» **MATERIAL FOR THE TASK**:

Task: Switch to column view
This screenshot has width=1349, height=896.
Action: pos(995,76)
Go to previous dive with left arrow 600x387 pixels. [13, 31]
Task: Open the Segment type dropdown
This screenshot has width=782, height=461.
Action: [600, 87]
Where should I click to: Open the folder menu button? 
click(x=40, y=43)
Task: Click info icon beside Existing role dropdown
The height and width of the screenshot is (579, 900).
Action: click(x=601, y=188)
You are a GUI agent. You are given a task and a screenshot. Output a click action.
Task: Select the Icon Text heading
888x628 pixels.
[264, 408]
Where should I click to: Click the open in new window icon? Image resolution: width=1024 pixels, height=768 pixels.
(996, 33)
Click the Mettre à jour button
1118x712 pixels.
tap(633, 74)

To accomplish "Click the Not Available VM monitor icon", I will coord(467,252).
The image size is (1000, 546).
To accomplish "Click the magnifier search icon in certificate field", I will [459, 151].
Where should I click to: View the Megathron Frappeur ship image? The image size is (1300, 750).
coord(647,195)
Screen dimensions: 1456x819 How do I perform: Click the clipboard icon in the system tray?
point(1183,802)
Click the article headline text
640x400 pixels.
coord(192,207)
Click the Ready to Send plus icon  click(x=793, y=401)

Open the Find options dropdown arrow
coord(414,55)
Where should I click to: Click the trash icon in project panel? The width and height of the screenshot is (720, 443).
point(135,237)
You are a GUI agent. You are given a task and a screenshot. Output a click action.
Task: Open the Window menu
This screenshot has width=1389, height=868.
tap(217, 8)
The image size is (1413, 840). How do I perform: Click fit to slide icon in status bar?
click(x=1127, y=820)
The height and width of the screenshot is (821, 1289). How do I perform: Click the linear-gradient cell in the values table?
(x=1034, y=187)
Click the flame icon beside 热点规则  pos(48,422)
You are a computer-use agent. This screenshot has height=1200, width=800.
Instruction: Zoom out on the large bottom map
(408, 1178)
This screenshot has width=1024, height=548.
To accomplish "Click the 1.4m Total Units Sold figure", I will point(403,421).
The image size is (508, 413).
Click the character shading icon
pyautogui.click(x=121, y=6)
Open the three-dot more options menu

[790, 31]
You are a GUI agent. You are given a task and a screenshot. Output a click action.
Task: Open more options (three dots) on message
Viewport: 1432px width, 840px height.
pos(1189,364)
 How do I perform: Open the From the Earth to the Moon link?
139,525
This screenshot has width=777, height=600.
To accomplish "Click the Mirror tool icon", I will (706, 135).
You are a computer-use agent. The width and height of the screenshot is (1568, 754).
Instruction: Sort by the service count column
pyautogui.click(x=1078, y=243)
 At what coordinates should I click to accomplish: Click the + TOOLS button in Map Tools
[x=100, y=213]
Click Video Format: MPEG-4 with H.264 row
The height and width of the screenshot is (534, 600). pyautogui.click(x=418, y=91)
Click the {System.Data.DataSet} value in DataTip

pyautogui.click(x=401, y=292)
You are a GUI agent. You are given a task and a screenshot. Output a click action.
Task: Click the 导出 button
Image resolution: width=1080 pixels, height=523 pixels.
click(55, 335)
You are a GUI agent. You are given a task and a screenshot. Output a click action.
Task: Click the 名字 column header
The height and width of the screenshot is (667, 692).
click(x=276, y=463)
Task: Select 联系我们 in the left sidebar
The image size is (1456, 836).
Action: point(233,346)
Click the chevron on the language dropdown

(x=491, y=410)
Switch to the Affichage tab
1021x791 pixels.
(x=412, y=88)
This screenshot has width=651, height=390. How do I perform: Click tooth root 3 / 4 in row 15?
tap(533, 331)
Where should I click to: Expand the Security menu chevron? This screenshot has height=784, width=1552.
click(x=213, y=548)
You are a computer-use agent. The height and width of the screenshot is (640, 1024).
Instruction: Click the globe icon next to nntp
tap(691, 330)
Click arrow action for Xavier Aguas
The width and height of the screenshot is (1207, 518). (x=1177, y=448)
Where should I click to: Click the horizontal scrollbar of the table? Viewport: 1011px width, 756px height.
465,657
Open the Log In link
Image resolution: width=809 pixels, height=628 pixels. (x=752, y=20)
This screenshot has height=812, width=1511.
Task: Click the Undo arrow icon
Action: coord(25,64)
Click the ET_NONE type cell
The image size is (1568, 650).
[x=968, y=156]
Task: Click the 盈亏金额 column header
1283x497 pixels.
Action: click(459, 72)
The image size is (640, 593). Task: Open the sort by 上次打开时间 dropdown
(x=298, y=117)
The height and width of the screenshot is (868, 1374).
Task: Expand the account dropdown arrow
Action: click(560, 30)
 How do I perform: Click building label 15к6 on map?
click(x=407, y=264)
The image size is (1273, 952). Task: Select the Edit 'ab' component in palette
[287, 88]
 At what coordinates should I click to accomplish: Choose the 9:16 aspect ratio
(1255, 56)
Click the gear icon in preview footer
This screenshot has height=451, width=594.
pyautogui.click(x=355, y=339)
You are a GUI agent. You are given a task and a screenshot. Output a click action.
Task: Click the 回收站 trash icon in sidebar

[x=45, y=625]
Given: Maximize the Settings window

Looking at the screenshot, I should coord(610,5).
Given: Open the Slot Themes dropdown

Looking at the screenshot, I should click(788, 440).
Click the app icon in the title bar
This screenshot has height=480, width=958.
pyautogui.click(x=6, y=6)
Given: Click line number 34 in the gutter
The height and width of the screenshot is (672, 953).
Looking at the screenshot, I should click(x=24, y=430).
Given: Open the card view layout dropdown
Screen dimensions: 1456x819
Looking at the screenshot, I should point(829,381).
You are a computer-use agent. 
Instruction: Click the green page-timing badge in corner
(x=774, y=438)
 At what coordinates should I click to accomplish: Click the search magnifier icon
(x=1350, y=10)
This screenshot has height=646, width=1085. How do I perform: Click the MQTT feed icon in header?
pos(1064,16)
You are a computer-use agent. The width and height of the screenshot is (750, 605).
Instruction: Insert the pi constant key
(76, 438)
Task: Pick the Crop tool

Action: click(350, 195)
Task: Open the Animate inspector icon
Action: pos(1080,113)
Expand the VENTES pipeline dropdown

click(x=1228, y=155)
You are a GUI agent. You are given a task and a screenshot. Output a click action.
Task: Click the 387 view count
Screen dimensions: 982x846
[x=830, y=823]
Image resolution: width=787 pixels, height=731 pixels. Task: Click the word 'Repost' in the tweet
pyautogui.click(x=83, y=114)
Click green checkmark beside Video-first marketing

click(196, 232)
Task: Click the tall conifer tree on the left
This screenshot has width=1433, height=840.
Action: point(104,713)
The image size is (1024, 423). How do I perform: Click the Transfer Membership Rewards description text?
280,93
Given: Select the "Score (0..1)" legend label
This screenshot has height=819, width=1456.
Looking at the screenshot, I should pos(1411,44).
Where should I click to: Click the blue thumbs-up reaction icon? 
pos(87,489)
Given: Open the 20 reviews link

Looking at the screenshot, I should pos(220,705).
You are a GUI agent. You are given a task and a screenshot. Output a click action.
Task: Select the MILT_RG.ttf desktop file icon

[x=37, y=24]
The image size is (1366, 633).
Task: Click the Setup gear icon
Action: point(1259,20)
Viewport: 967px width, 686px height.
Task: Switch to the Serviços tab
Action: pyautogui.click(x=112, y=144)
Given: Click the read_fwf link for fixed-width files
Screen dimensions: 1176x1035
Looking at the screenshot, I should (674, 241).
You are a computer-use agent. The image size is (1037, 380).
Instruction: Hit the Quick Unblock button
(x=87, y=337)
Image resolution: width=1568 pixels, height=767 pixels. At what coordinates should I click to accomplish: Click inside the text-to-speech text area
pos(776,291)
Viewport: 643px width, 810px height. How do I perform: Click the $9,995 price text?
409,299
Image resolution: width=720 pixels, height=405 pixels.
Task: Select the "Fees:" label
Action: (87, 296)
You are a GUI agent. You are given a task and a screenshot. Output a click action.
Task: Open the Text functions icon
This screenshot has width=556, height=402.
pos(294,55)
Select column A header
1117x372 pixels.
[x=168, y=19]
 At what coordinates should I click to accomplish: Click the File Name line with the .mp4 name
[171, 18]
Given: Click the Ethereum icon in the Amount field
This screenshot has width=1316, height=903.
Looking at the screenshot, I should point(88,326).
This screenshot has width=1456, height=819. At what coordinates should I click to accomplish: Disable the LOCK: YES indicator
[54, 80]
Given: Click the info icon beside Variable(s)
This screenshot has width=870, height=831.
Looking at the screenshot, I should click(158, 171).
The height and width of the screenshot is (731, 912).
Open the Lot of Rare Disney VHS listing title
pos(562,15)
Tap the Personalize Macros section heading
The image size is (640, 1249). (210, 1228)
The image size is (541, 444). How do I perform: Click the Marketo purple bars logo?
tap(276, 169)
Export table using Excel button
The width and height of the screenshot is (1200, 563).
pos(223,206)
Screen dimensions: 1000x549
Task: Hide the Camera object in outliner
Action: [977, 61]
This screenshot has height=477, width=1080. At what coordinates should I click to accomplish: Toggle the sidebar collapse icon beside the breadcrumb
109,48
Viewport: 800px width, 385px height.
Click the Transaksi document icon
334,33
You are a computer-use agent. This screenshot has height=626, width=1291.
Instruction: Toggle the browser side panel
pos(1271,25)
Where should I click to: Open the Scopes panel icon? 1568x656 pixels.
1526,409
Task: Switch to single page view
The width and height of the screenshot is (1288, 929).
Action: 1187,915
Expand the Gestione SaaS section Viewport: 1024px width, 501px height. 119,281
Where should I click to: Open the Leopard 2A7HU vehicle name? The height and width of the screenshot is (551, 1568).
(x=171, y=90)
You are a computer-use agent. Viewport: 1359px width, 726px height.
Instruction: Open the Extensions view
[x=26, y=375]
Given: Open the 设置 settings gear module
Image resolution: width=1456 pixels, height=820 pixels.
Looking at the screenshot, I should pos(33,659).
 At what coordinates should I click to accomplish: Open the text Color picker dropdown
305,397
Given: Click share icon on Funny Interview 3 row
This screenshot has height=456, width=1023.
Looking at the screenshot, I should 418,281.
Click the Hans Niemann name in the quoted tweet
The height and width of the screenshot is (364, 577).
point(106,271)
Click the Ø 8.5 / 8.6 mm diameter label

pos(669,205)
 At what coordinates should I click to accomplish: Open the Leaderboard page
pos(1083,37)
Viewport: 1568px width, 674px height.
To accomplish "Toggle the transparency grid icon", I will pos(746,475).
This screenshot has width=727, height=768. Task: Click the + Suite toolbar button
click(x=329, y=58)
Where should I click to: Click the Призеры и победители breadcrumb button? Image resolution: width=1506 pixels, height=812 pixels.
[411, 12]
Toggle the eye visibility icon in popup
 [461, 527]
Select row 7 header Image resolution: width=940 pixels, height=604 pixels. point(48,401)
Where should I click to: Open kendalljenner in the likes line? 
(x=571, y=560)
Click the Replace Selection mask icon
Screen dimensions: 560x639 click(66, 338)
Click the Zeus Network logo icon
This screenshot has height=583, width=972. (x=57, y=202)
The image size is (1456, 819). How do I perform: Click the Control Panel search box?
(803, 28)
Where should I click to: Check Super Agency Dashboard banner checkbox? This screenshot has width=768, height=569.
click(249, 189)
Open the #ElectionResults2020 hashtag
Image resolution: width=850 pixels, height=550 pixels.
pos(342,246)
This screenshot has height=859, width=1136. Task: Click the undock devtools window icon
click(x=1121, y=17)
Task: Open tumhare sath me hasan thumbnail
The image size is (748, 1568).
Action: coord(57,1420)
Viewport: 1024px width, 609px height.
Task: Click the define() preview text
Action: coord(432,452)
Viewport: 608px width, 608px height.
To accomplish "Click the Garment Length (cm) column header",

» **DIRECTION**: Reproduce every line of the rows above exactly as it appears, from the line containing "You are a computer-use agent. The image" down to the line containing "pos(776,291)", both included.

» **CORRECT RESULT**:
You are a computer-use agent. The image size is (1037, 380).
Instruction: Hit the Quick Unblock button
(x=87, y=337)
Image resolution: width=1568 pixels, height=767 pixels. At what coordinates should I click to accomplish: Click inside the text-to-speech text area
pos(776,291)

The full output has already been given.